◆ Requirement
Go to the line containing "Task: Open the 短信服务 card title" and retype it and every later line exactly as written, up to the last line of the entries. Keep pictures out.

◆ Data records
═══

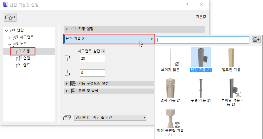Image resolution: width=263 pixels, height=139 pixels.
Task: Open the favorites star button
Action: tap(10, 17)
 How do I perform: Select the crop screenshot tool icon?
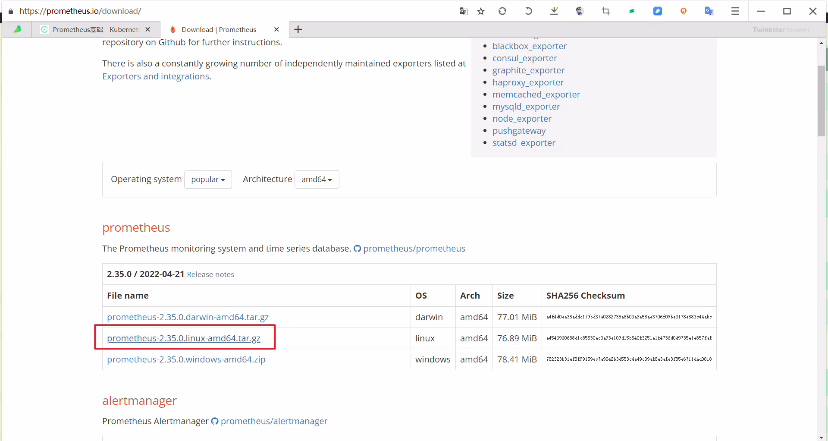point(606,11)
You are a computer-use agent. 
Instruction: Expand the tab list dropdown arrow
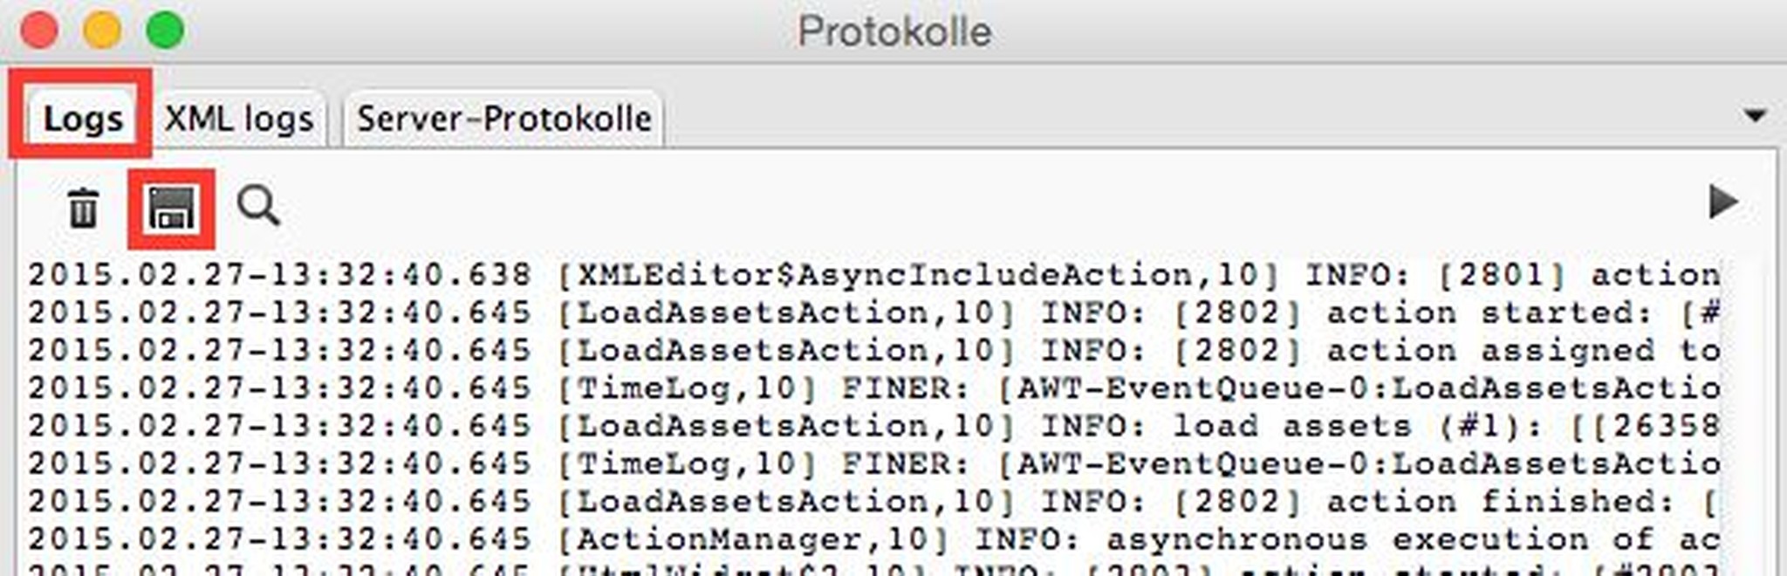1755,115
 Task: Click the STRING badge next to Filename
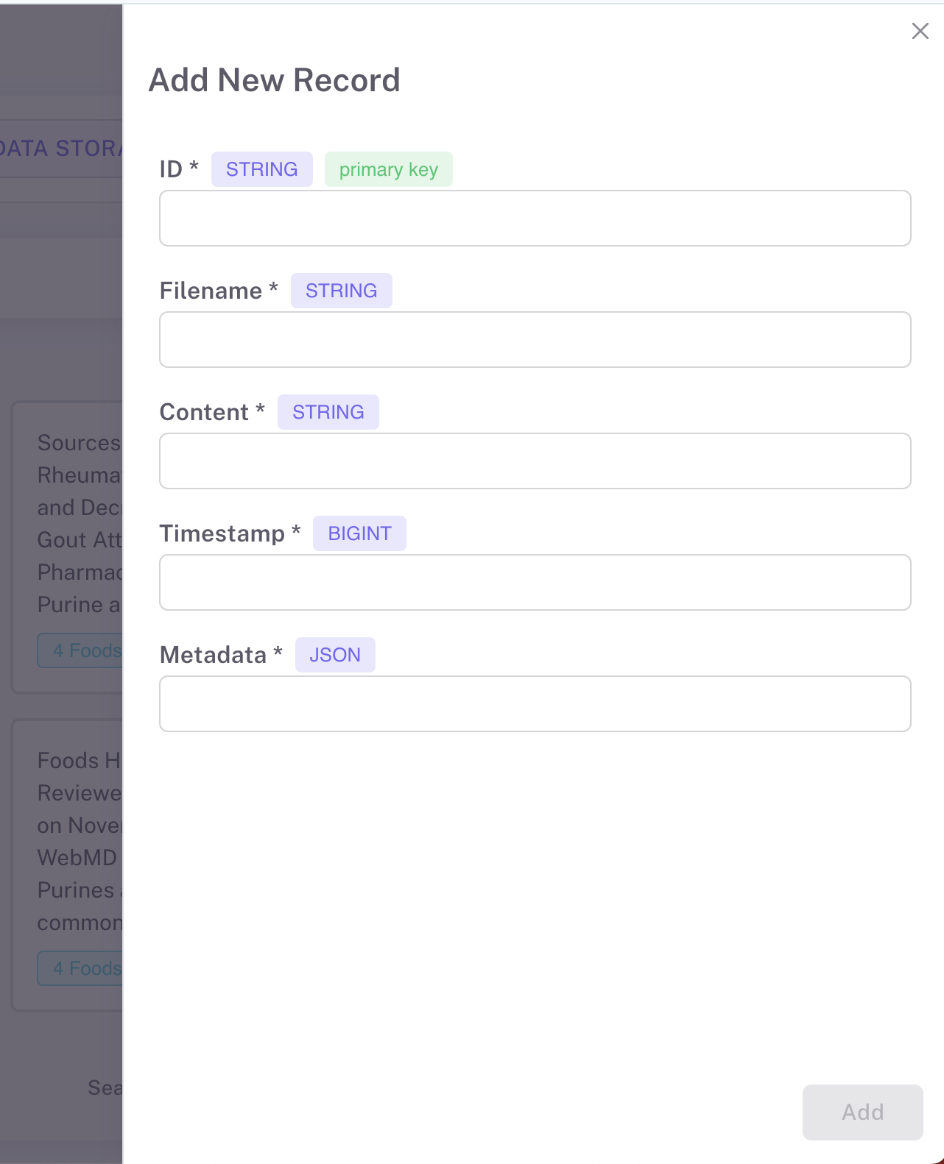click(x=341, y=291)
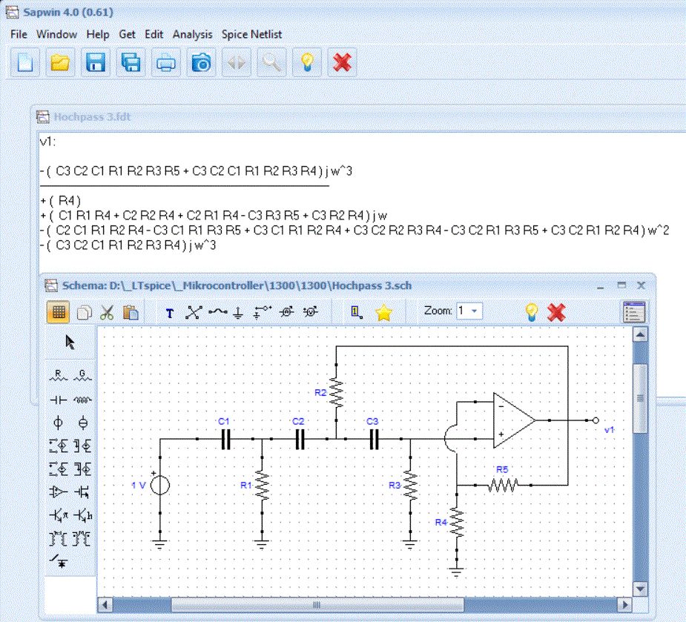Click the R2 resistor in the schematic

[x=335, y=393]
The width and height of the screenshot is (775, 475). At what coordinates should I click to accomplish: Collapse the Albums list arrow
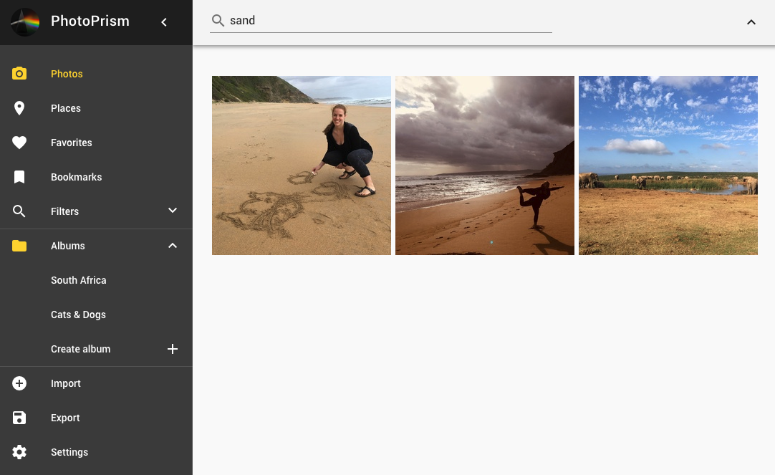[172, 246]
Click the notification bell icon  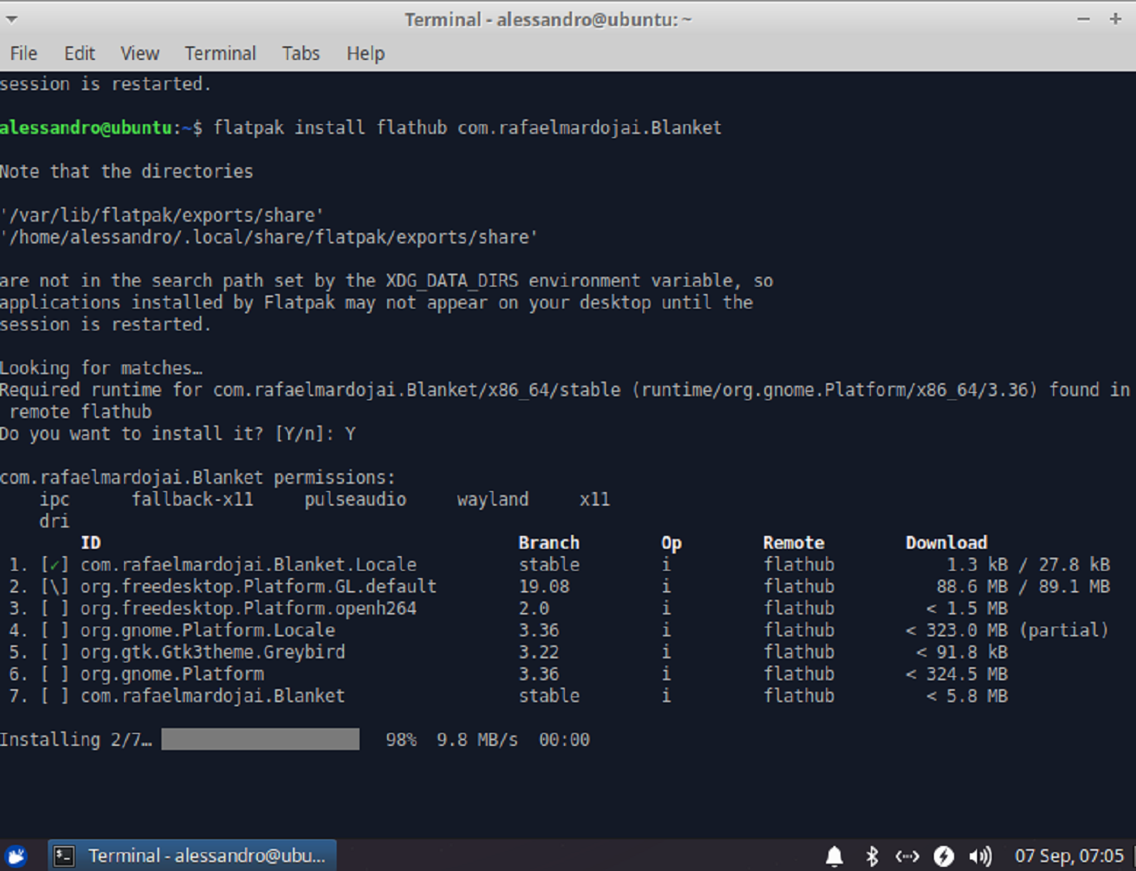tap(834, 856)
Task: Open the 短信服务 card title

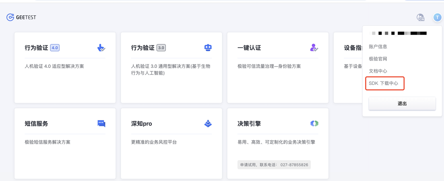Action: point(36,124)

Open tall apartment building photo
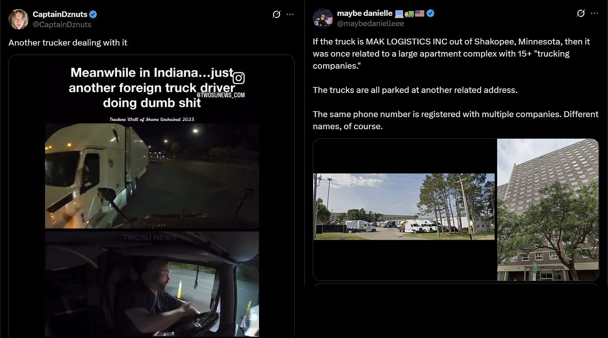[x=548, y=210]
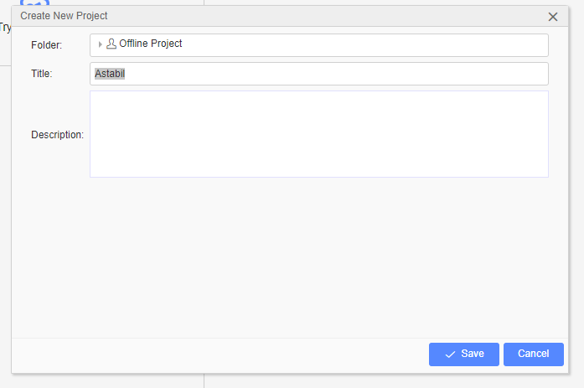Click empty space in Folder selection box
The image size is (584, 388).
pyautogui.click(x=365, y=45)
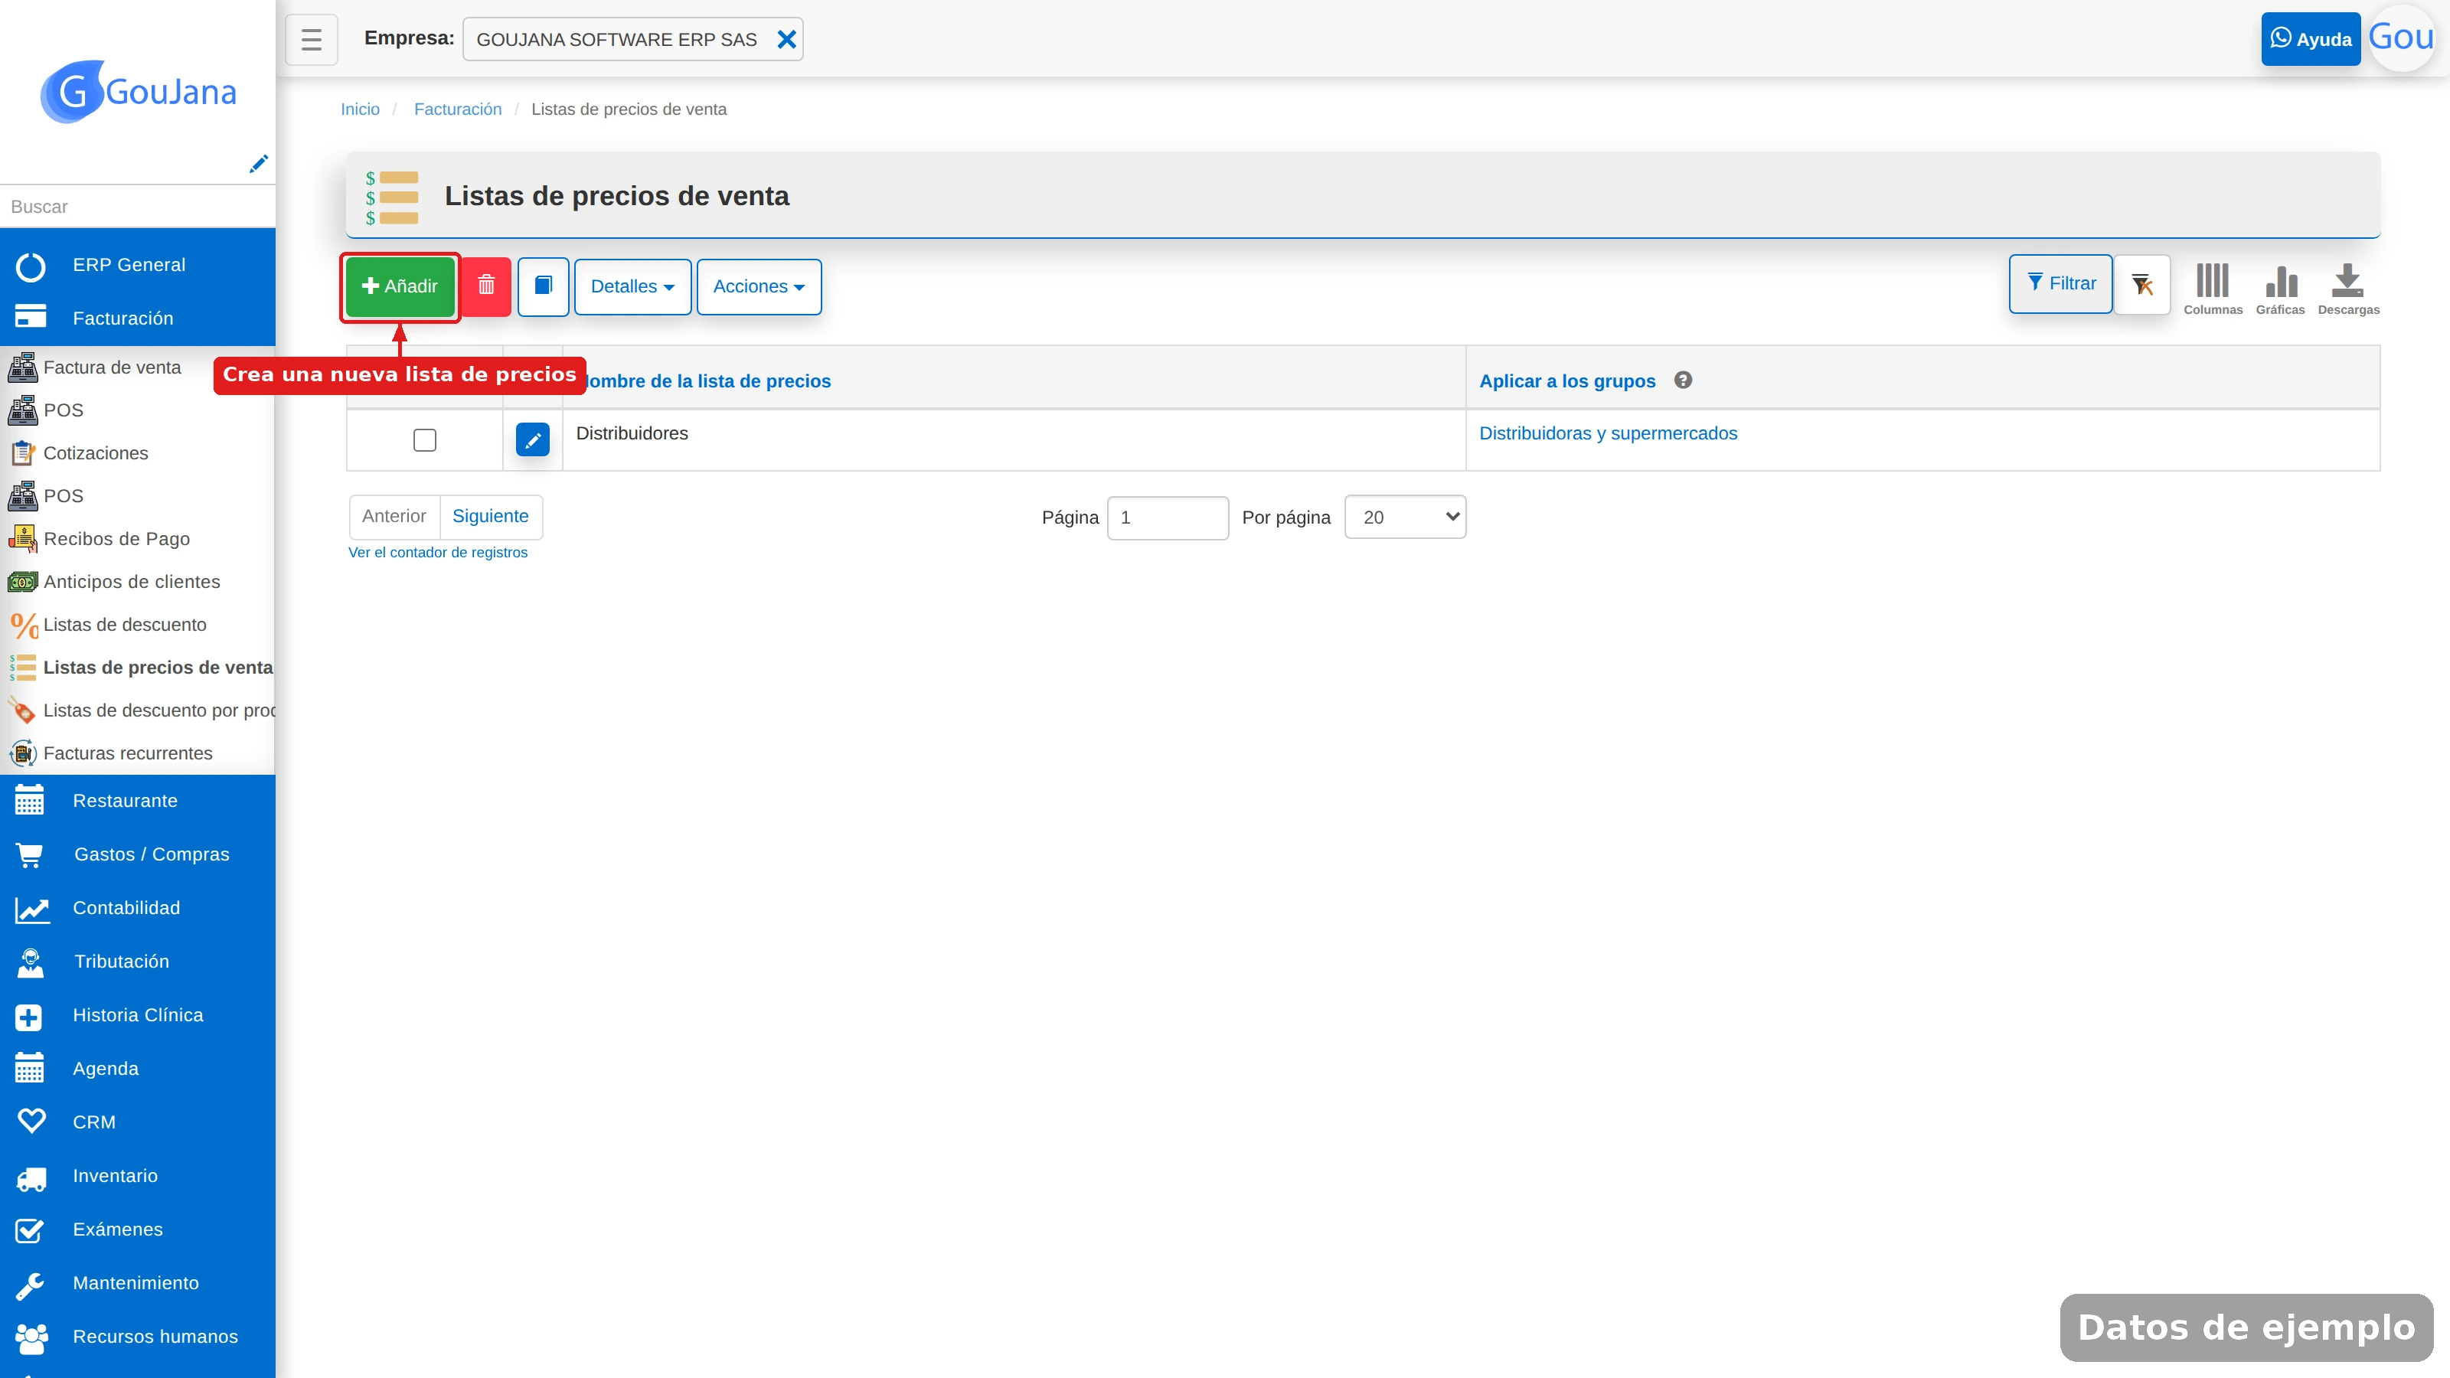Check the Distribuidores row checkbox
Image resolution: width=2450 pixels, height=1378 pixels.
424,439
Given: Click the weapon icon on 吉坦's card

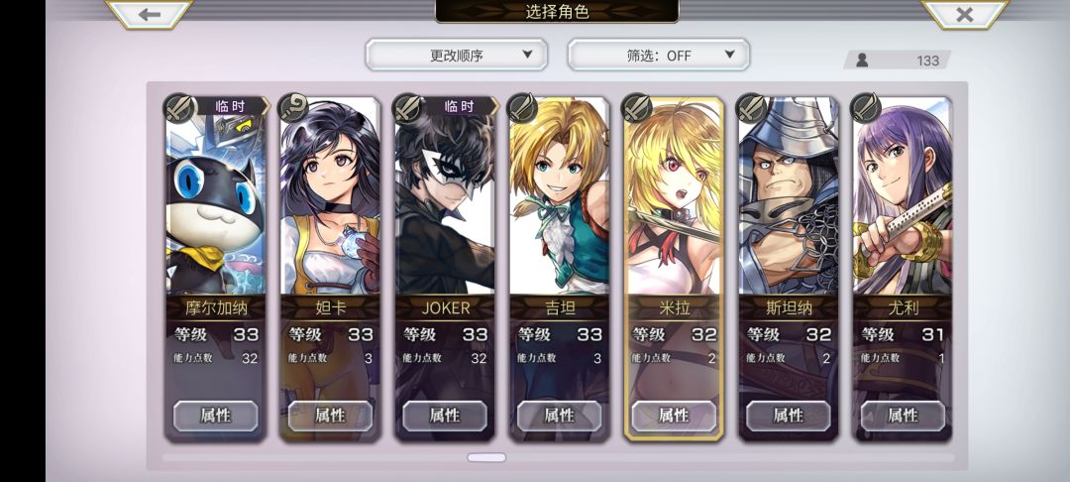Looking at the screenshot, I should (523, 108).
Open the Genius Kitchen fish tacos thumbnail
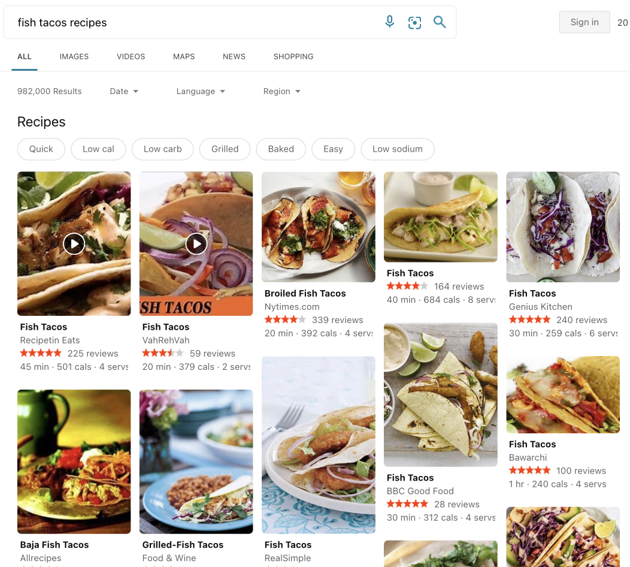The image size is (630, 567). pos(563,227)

═══

◆ Output of the exercise
Task: Open the 短信服务 card title

Action: point(36,124)

Open tall apartment building photo
[x=548, y=210]
Click empty space in Folder selection box
The image size is (584, 388).
pyautogui.click(x=365, y=45)
Check the Distribuidores row checkbox
Image resolution: width=2450 pixels, height=1378 pixels.
424,439
Given: Click the weapon icon on 吉坦's card

Looking at the screenshot, I should (523, 108).
Open the Genius Kitchen fish tacos thumbnail
The image size is (630, 567). pos(563,227)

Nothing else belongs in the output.